English Literature: Modern eBook

This eBook from the Gutenberg Project consists of approximately 231 pages of information about English Literature.

“Yet all these were, when no man did them know,
 Yet have from wiser ages hidden been;
 And later times things more unknown shall show.”

It is in the drama that this spirit of adventure caught from the voyagers gets its full play.  “Without the voyagers,” says Professor Walter Raleigh,[1] “Marlowe is inconceivable.”  His imagination in every one of his plays is preoccupied with the lust of adventure, and the wealth and power adventure brings.  Tamburlaine, Eastern conqueror though he is, is at heart an Englishman of the school of Hawkins and Drake.  Indeed the comparison must have occurred to his own age, for a historian of the day, the antiquary Stow, declares Drake to have been “as famous in Europe and America as Tamburlaine was in Asia and Africa.”  The high-sounding names and quests which seem to us to give the play an air of unreality and romance were to the Elizabethans real and actual; things as strange and foreign were to be heard any day amongst the motley crowd in the Bankside outside the theatre door.  Tamburlaine’s last speech, when he calls for a map and points the way to unrealised conquests, is the very epitome of the age of discovery.

“Lo, here my sons, are all the golden mines,
 Inestimable wares and precious stones,
 More worth than Asia and all the world beside;
 And from the Antarctic Pole eastward behold
 As much more land, which never was descried. 
 Wherein are rocks of pearl that shine as bright
 As all the lamps that beautify the sky.”

[Footnote 1:  To whose terminal essay in “Hakluyt’s Voyages” (Maclehose) I am indebted for much of the matter in this section.]

It is the same in his other plays.  Dr.

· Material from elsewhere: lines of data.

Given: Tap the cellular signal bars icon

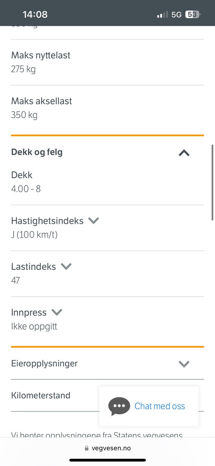Looking at the screenshot, I should point(162,15).
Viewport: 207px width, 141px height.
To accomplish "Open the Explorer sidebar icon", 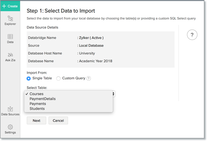I will coord(10,19).
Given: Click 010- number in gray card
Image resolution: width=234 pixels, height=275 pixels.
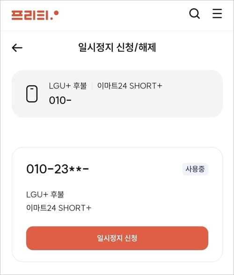Looking at the screenshot, I should click(x=60, y=101).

Faustus assigns to his serviceable spirits tasks that might have been studied from the books of Hakluyt

“I’ll have them fly to India for gold,
 Ransack the ocean for orient pearl,
 And search all corners of the new round world
 For pleasant fruits and princely delicates.”

When there is no actual expression of the spirit of adventure, the air of the sea which it carried with it still blows.  Shakespeare, save for his scenes in The Tempest and in Pericles, which seize in all its dramatic poignancy the terror of storm and shipwreck, has nothing dealing directly with the sea or with travel; but it comes out, none the less, in figure and metaphor, and plays like the Merchant of Venice and Othello testify to his accessibility to its spirit.  Milton, a scholar whose mind was occupied by other and more ultimate matters, is full of allusions to it.  Satan’s journey through Chaos in Paradise Lost is the occasion for a whole series of metaphors drawn from seafaring.  In Samson Agonistes Dalila comes in,

“Like a stately ship ... 
With all her bravery on and tackle trim
Sails frilled and streamers waving
Courted by all the winds that hold them play.”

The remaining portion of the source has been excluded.